The Cubs have a very crowded bullpen picture as it is (to say nothing of what happens when the rotation fills back up and Mike Montgomery maybe goes back to the bullpen, or if Anthony Bass really is a guy and needs a job, or if guys like James Norwood and Dillon Maples really break out into studs (it happens every year to some huge-velo, huge-stuff relievers)). But the reality is that July offers the last chance to freely add players in trade without having to worry about waivers. It takes only a couple injuries and a couple underperformances to leave a stellar July bullpen looking nightmarish in August and September – when it might be too late to do anything about it.
Moreover, unlike some other spots on the roster, the bullpen is an area where you can add without really messing with playing time and roster construction unnecessarily. Even if it bumps a good reliever from the roster, that guy can return just a month later when rosters expand.

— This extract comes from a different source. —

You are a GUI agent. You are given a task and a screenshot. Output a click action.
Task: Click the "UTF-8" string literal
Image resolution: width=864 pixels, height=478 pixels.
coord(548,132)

That is to say, if the Cubs still like Britton and the scouts believe he’s getting “it” back, then I am full steam ahead on them going after him, even if it clouds up the bullpen a bit.
Among other considerations, right now, the Cubs’ lefty contingent consists of Justin Wilson (intermittently excellent and completely untrustworthy), Brian Duensing (great last year, disaster so far this year), and Randy Rosario (great results, scary peripherals). To be sure, you wouldn’t be adding Britton to “get another lefty,” but thinking way down the road, the way guys are used in the playoffs, you may very well feel like you need another dominant lefty, specifically.
Of note, while the Orioles could certainly try to package Britton and Machado together to a contender in need of both, they reportedly feel they’ll get a better return if they separate the players. I’d add that the realities of having so many suddenly cost-conscious big-market contenders would also limit the practicality of many suitors being able to add both players’ salaries mid-season.